Chris Rees, "The Bully Boys" (2011) via Flickr Chris Rees, "The Bully Boys" (2011) via Flickr

I went to school in the 1950’s and 60’s. Occasionally, you would go home and tell your parents about something unfortunate happening to you at school like being teased and picked on by another student. I think back then the expectation was just to “tough it out.” My mother would tell us, “Oh, just offer it up for the poor souls in Purgatory!” She had nine children, she recognized that teasing and getting picked on happened with children in her own family. In her mind it was part of growing up.

Not realizing it at the time, one of the many advantages of attending Catholic schools was being taught valuable lessons about behaving with kindness towards others. If our teachers observed negative behavior or learned of it, parents would be called and kids would suffer consequences for doing this. For example, you were kept after school in detention if your behavior crossed the line or you participated by not saying anything. Sometimes you would get a scolding for something you did or said to make the situation worse. You could even be expelled from school if you participated in cruelty to another child. From what I’ve learned recently, it appears we were living in the “good old days.”

Today when we read about this problem, aggressive behavior in children appears to have become more common and far worse. My friends that are teachers tell me it’s a problem that’s become extremely difficult to control.

This aggressive behavior is now referred to as “bullying.” So, let’s examine what this is and see if anything can be done to change the direction of this issue. The definition of bullying is: “Unwanted aggressive behavior among school aged children that involves a real or perceived power imbalance. The behavior is repeated or has potential to be repeated over time. It includes making threats, spreading rumors, attacking someone physically or verbally or excluding someone from a group.”

With the aid of the internet and social media, it can blow up so huge that it has repercussions for a child that can be catastrophic. Some of these children are forced to leave the school they are attending because they feel powerless to change it, even with the aid of their parents. Some have even taken their own lives. This seems appalling to me. I’m so sad when I read about children who have experienced this. I recently read a blog designed for kids to share their bullying stories. After reading this it occurred to me that there has to be something done to change this situation with our kids and grandkids? But how do we go about changing something so prevalent in schools. To help understand this better, I thought I would summarize some of the things I’ve read that we could begin doing to impact change.

First: Communication – Let kids know how seriously we take bullying.
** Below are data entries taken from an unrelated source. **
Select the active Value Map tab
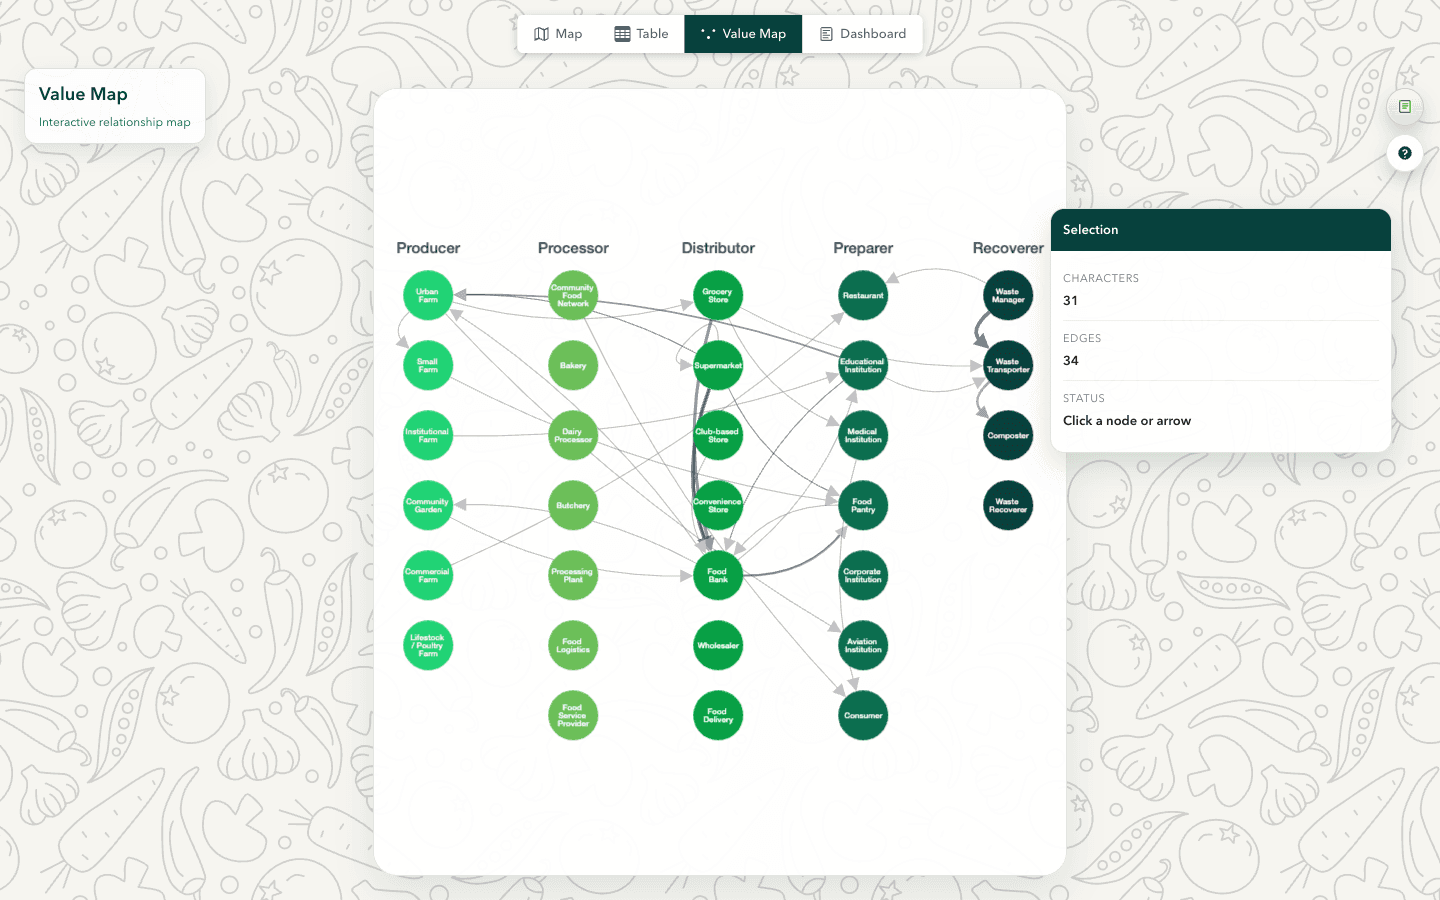1440x900 pixels. pyautogui.click(x=743, y=34)
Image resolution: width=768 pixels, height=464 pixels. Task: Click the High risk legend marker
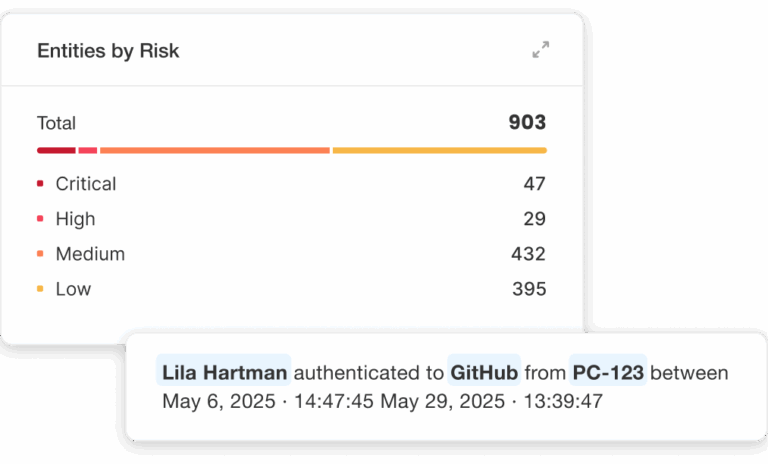coord(40,219)
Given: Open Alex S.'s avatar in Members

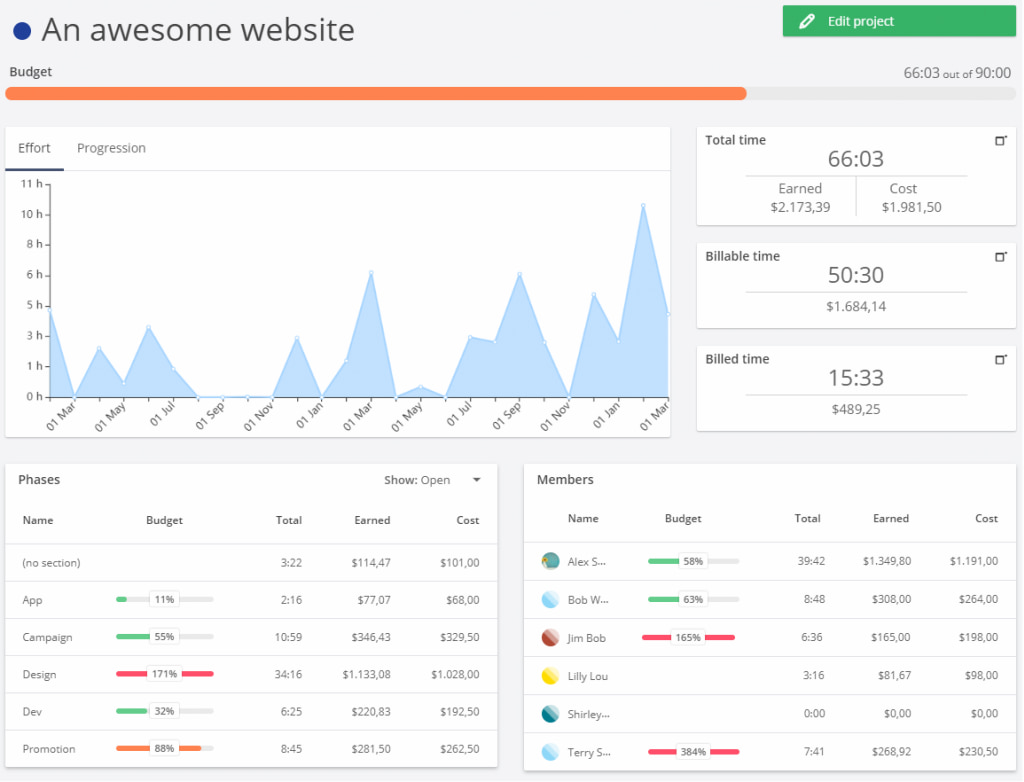Looking at the screenshot, I should coord(549,561).
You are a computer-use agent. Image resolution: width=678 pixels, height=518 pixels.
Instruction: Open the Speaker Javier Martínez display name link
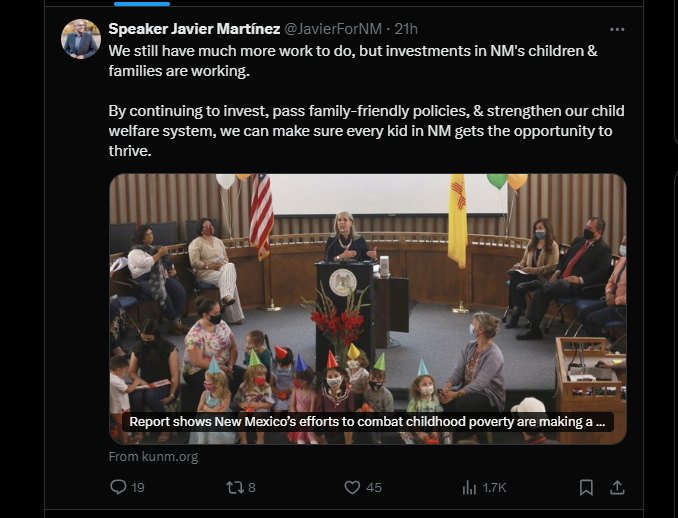point(180,28)
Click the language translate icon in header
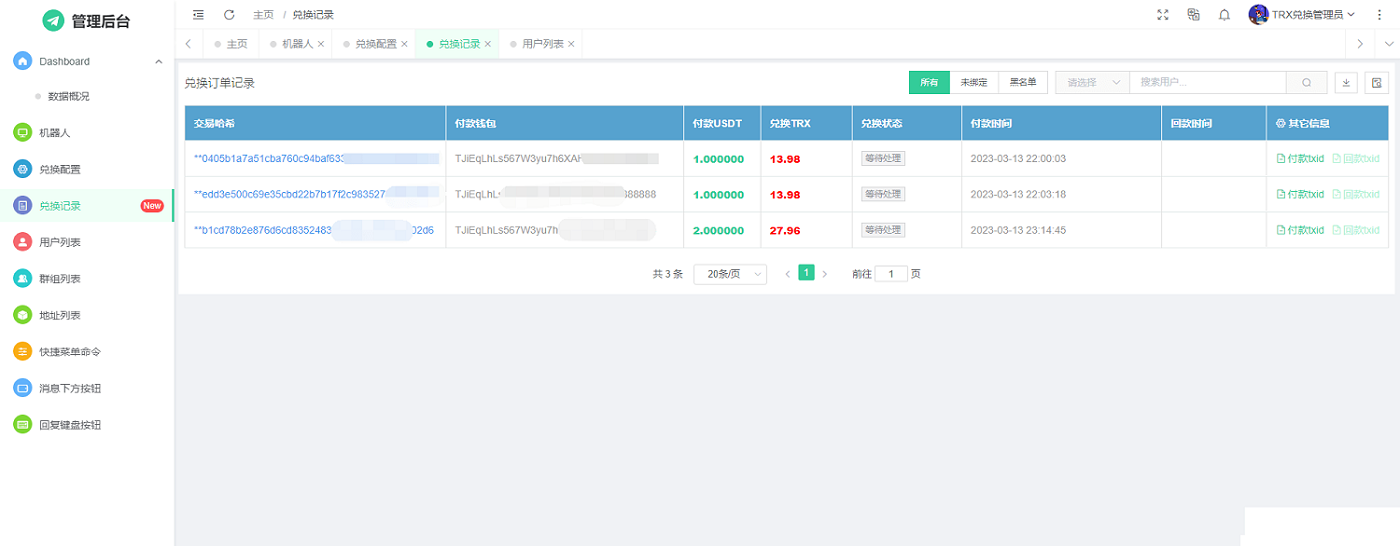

Showing sympathy and concern and reassurance is important to get them to open up about what’s going on. You can then determine if it’s bullying or worse. Have they told their teacher? Do they know what to do if it occurs?

Second: Look for signs especially if they are not communicators: Problems with eating and sleeping; headaches, decline in school interests, reluctance to join in activities, bruises and scratches, loss of friends.

Third: Bullied children need to ask for help and learn to stand up for themselves! Encourage children who feel bullied to say “no”, or “go away”, or “that’s not funny”; essentially speak up for themselves. Depending on the gravity of a situation, they should actually walk away. If the situation becomes unsafe, it’s important that they ask an adult for help.

Fourth: If a child is actually observing this behavior they need to know they have the power to put an end to it. They need to make sure they won’t laugh or participate in harassing someone being bullied. It’s ok to say “stop teasing,” “stop hurting,” or “leave him alone.”

I’m sure this is only the tip of the iceberg. Remember there is also cyberbullying. This is worse since it has far-reaching consequences. I read one story about a woman cyberbullying a friend of her daughter because her daughter's friend began dating her daughter’s boyfriend. It’s amazing to me that things like this happen with children, let alone an adult's participating in hurtful bullying.

I often imagine myself being in a position of impacting a major change to a problem as big as this one. The first step toward change I know is admitting the problem and becoming aware of how to help the situation improve. I know my friends that are teachers are shocked about how big a problem this has become. They feel overwhelmed by the problem. They would welcome help from everyone who would be willing to attend parent/teacher meetings and offer suggestions to help improve this situation.

7 Keys To Life (Day Star)
1) God First
2) Love One Another
3) Never hate
4) Give Generously
5) Live Simply
6) Forgive Quickly
7) Be Kind Always

I would think that if everyone in every child’s life including teachers, parents, grandparents, aunts and uncles and friends stood up to bullying prevention, we could eventually overcome this problem. We can certainly continue to offer up our challenges we face in life for “the poor souls in purgatory.” Unfortunately, I think in this instance it requires more! We need to all stand up and speak out for children!